Sin dar explicaciones, el presidente Daniel Noboa, responsable de la política internacional, resolvió romper relaciones diplomáticas con Cuba, declarando “non grata” a toda la misión de este país en el Ecuador.
Tal decisión viene en momentos en los cuales el Gobierno de Donald Trump asedia a Cuba, dejándole sin el suministro de petróleo, y aplicando duras sanciones arancelarias a los países que osen entregarle.
También ocurre justo cuando Trump organiza su cumbre hemisférica: “Escudo de las Américas”, para “promover la libertad, la seguridad y la prosperidad en nuestra región”, invitando a sus homólogos que se alinean con sus políticas, entre ellos a Noboa.
Podría decirse también, justo cuando Estados Unidos decide apoyar al gobierno ecuatoriano de manera contundente en su lucha contra grupos narcocriminales transnacionales.
Las relaciones entre Ecuador y Estados Unidos son de las mejores. No convendría que por acrecentarlas o para conseguir mayor apoyo se pretenda darle un espaldarazo a su hostigamiento contra Cuba, así que la dictadura que la gobierna por más de 65 años sea reprochable.

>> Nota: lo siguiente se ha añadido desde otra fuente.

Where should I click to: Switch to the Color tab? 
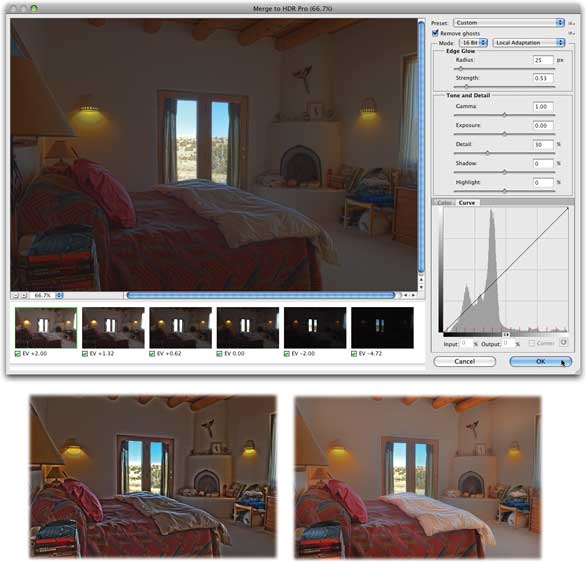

Casa adentro, por cuestión ideológica; también por parecer de oposición, grupos organizados protestan por el rompimiento con Cuba cuyo gobierno, asimismo ha expresado su rechazo.

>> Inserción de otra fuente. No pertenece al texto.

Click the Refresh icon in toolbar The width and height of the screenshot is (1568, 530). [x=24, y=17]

La aparente quema de documentos por parte de la misión cubana, un método común y corriente cuando ocurren eventos como el anotado, es sujeta a especulaciones de todo tipo.
Así proceden todas las embajadas y consulados de los demás países, dando cumplimiento a protocolos de evacuación.

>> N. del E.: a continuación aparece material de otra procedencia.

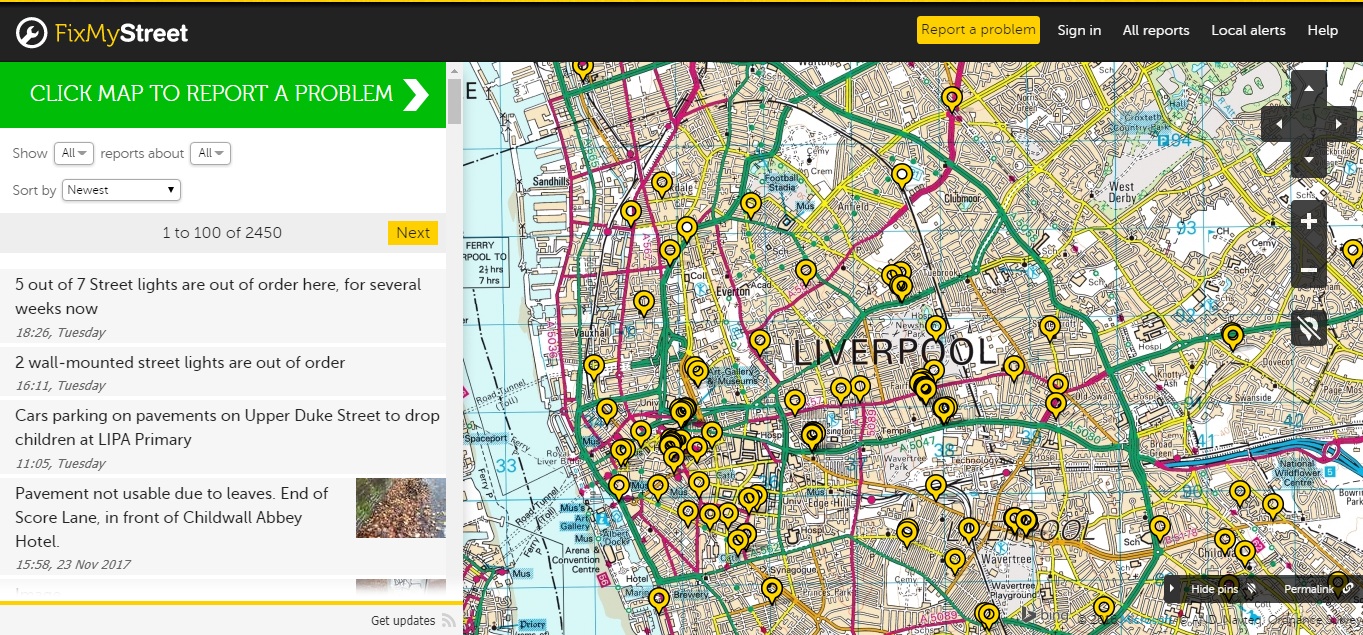Image resolution: width=1363 pixels, height=635 pixels.
Task: Click the RSS feed icon beside Get updates
Action: coord(449,621)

Lo acontecido se suma al rompimiento de relaciones con México tras la detención de Jorge Glas en la embajada de este país en el Ecuador, con las consecuencias ya conocidas.
No es de similar naturaleza, pero la “guerra arancelaría”, bajo el nombre de tasa de seguridad, es otro signo demostrativo de la política internacional del gobernante. ¿Cuánto más vendrá?